WORK INSTRUCTION — Which lines in the records below mention the word "Sign"? Copy each one out.

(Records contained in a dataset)
════════

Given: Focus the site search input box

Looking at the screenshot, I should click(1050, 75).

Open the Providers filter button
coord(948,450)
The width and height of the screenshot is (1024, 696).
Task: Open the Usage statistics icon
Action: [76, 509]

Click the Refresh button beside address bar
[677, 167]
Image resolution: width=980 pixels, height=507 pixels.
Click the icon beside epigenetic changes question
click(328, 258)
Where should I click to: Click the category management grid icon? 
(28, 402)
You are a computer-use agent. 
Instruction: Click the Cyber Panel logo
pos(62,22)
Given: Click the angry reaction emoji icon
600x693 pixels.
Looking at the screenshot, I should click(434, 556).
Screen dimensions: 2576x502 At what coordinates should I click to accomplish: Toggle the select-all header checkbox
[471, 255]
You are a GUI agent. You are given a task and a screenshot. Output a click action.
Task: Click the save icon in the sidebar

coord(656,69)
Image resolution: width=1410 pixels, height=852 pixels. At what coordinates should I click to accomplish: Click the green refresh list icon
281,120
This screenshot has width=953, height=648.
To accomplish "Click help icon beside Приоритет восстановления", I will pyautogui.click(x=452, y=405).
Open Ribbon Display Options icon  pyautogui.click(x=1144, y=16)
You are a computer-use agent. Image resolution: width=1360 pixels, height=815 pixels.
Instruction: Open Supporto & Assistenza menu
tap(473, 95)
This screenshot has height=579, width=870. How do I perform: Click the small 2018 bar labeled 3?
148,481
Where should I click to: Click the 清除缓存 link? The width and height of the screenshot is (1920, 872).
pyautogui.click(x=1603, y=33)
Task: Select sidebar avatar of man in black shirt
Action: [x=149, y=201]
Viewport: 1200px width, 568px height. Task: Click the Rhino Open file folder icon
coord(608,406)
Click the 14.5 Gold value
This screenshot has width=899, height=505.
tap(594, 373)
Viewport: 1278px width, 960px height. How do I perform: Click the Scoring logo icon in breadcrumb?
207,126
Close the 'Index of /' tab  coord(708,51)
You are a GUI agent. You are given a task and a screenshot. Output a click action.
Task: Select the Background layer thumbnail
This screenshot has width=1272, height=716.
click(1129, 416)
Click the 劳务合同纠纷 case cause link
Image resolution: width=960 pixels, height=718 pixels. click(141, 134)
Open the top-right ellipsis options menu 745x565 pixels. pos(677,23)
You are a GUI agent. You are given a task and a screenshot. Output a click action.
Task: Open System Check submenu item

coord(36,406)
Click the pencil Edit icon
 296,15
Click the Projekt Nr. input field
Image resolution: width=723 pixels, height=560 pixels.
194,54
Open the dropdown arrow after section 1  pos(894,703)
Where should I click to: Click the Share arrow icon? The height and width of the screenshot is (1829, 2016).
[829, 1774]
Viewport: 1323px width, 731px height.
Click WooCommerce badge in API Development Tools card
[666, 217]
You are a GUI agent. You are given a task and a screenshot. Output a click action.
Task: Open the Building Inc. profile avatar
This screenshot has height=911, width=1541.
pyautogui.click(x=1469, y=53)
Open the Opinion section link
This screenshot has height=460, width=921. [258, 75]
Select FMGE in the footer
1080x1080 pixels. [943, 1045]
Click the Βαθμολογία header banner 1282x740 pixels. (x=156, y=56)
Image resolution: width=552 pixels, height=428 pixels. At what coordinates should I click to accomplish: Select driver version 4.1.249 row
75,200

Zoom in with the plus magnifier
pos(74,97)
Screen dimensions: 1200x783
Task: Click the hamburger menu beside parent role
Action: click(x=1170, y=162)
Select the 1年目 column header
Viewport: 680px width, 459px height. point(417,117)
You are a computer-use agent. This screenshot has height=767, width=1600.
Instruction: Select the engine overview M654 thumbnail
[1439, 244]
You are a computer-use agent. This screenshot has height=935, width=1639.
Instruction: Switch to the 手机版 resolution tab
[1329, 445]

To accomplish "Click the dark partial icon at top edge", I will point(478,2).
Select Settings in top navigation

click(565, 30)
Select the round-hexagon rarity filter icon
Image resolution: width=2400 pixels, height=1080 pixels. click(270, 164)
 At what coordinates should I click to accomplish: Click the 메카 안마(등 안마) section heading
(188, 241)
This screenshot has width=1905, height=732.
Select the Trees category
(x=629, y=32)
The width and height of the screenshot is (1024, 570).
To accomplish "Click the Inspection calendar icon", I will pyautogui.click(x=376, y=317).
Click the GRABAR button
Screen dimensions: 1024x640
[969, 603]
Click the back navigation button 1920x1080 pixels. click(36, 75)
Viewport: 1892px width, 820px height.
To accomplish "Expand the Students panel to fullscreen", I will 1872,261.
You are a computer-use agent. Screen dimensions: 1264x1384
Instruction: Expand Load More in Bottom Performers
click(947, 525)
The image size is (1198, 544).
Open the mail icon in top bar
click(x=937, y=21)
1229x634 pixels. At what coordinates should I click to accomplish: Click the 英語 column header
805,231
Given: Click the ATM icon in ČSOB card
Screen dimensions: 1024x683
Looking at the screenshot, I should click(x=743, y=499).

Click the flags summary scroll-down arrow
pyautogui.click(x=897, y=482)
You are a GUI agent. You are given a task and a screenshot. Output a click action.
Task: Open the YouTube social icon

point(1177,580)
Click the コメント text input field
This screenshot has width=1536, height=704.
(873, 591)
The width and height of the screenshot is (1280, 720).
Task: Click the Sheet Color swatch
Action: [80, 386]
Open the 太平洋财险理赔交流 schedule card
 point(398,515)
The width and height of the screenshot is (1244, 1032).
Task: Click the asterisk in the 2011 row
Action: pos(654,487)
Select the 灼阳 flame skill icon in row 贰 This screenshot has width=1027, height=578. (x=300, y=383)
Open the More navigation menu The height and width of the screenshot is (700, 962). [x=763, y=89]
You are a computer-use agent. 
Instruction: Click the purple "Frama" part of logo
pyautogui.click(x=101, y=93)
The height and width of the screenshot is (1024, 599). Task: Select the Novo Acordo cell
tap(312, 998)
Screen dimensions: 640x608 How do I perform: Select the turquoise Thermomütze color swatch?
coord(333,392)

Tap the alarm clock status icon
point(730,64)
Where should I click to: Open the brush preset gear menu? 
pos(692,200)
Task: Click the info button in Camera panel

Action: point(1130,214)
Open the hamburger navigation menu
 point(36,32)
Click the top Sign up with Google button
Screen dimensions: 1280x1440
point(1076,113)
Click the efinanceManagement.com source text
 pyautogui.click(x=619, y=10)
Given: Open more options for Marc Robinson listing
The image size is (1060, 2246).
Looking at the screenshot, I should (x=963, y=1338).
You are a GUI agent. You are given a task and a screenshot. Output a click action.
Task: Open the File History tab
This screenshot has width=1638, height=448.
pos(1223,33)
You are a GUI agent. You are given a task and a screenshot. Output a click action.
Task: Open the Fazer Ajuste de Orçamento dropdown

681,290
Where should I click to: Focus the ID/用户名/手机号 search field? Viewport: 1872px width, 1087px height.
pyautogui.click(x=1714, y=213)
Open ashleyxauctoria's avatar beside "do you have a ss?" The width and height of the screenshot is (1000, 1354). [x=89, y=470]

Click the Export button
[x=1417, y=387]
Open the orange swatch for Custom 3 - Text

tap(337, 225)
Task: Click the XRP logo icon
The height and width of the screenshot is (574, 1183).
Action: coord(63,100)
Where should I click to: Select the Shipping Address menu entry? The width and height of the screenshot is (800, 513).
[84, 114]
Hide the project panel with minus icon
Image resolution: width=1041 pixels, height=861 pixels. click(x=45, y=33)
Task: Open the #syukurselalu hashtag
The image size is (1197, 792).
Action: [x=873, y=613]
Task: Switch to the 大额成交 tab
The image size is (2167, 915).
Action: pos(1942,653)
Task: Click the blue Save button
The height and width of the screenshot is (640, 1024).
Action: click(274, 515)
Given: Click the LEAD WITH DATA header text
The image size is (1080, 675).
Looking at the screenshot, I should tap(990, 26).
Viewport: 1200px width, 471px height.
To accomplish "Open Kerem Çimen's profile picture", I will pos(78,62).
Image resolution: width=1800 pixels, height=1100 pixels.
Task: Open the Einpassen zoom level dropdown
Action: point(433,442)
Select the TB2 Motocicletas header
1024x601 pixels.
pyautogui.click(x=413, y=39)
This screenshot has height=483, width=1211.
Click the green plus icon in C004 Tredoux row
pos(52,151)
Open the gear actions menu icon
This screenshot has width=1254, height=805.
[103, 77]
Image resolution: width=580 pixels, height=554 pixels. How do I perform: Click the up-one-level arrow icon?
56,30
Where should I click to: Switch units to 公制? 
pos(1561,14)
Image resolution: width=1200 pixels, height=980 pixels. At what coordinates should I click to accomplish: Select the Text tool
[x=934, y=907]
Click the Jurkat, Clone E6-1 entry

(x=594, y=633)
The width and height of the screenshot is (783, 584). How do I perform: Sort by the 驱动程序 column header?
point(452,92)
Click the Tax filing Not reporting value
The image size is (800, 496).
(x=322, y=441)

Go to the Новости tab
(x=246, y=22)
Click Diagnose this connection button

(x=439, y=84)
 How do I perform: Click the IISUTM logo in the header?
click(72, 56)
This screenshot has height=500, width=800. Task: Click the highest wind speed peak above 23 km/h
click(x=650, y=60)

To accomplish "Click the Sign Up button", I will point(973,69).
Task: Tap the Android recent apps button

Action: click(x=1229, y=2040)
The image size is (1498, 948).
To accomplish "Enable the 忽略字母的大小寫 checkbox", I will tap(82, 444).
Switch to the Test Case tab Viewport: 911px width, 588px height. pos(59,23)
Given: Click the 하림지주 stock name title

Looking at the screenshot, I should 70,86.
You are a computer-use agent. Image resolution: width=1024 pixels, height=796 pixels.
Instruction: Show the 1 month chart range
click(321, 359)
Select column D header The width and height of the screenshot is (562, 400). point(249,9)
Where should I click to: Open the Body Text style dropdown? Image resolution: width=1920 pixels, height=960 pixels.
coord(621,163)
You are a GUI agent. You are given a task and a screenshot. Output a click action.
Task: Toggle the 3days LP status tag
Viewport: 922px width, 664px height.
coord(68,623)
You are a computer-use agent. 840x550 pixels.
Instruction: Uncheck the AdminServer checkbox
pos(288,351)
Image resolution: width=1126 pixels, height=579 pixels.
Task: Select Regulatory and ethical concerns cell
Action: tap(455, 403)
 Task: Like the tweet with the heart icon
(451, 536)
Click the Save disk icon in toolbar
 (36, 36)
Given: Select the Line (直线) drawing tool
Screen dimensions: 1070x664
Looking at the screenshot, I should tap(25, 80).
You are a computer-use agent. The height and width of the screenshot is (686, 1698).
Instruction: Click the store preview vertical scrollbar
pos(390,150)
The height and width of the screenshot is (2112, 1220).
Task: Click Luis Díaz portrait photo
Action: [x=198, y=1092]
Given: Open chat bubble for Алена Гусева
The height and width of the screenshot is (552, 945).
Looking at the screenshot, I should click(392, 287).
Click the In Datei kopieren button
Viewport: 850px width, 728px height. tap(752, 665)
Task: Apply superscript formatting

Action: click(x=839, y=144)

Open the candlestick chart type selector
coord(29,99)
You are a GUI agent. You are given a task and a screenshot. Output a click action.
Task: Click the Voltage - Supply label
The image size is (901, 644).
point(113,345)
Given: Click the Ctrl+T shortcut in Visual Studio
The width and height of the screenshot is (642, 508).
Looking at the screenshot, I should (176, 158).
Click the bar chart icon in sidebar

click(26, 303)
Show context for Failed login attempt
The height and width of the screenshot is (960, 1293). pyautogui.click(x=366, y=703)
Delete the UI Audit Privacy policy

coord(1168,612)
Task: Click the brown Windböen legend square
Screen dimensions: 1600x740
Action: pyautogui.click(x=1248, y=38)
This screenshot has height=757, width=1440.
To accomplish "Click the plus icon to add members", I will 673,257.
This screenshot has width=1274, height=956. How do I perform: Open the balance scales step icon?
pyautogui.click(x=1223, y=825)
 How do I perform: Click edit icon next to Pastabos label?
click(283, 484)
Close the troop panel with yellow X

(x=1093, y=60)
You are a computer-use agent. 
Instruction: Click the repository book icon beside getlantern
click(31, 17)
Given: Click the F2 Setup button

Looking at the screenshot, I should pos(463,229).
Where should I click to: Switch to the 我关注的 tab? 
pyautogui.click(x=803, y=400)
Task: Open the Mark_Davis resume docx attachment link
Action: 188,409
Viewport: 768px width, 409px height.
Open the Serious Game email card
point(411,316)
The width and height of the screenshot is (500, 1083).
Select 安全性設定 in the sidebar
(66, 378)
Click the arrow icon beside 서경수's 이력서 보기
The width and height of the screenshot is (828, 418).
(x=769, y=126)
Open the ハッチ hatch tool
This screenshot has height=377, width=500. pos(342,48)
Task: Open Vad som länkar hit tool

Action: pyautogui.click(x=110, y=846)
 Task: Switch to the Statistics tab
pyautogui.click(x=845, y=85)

════════

SOLUTION —
Click the top Sign up with Google button
To accomplish "Click the Sign Up button", I will point(973,69).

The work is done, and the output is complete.